In SQL Server Management Studio, if you open a query window, type a bit of SQL that retuns a value or a set, you get a nice display of the rows or values in a results window.

I've gathered that with Oracle PL/SQL things are a bit different, worked out that I need to return a cursor - but how do I get a tool to display the results?

I started simple:

    declare 
        my_id number := 356655;
        cursor c1  is select my_id from dual;

    begin
        open c1;   
    end;

This runs fine - but how do I see the results? Are there any tools that deal with this as 'nicely' as SSMS? I am used to being able to do a lot of this, including stuff like

(perhaps not exactly the right syntax? but you get the idea...)

declare 
    my_id number := 356655;
    cursor c1  is select name from my_table where id = my_id;

begin
    open c1;   

And having the results displayed to me as text/grid. Ideally that there is a nice solution. Some spiffy new tool, maybe?

Was it helpful?

Solution

With SQL Developer or SQL*Plus you can use a bind variable declared before the PL/SQL block:

variable rc refcursor;
declare 
  my_id number := 356655;
begin
  open :rc for select my_id from dual;
end;
/

print rc

RC
-------------------------------
356655                                  

You can also use a bind variable within the query, which can be useful:

variable my_id number;
variable rc refcursor;
execute :my_id := 356655;

begin
  open :rc for select :my_id from dual;
end;
/

print rc

The variable and print commands are covered in the SQL*Plus documentation, which largely applies to SQL Developer as well - that has its own documentation, including the commands that are carried over from SQL*Plus.

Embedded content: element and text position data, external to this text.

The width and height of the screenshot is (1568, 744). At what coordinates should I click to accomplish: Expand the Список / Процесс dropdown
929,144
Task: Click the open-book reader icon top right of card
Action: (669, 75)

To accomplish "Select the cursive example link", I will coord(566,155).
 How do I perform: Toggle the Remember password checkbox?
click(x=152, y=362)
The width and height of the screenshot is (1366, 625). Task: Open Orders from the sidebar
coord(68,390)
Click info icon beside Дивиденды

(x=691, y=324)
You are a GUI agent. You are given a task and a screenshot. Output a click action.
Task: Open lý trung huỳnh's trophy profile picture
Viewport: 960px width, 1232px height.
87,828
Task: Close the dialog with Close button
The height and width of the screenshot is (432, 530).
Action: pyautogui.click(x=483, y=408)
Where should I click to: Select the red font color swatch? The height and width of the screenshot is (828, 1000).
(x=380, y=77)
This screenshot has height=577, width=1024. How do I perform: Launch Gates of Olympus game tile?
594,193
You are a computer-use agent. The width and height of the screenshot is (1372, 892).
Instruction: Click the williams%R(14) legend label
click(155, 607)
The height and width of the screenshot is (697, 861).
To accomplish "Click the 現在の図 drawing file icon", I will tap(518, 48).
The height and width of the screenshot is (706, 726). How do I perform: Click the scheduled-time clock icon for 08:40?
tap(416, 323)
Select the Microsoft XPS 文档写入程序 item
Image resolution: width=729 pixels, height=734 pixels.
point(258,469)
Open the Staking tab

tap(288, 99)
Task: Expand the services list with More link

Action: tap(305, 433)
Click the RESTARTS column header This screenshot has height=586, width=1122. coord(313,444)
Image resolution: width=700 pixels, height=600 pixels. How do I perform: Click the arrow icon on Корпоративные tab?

If you have a function that returns a ref cursor then you can call that in a query, as select func(val) from dual, and then the results can go in a grid; or you can call the function (or procedure) with the same :rc bind variable and print it. But I'm not sure either is helpful if you are only doing ad hoc queries.

On the other hand, using a PL/SQL block for an ad hoc query seems a little heavy-handed, even if your queries are complicated. You'd need a good reason to open a cursor for a select statement from within a block, rather than just running the select directly. (Not sure if that's a SQL Server thing or if you actually have a real need to do this!). If you're just running a query inside the block, you don't need the block, even if you want to keep a bind variable for the values you're using in the query:

variable my_id number;
execute :my_id := 356655;
select :my_id from dual;

    :MY_ID
----------
    356655 

OTHER TIPS

I use Oracle SQL Developer.

Anyway, this should work in any oracle sql client:

If you just want to see your results, you can use

dbms_output.put_line('Foo' || somevar || ' bar');

Before this, run

 SET SERVEROUTPUT ON 

Check the examples at docs.oracle.com

I would suggest using sql developer available free from the oracle website. There is a button which allows you to run sql as a script which will get back what you want. SSMS doesn't work with pl/sql.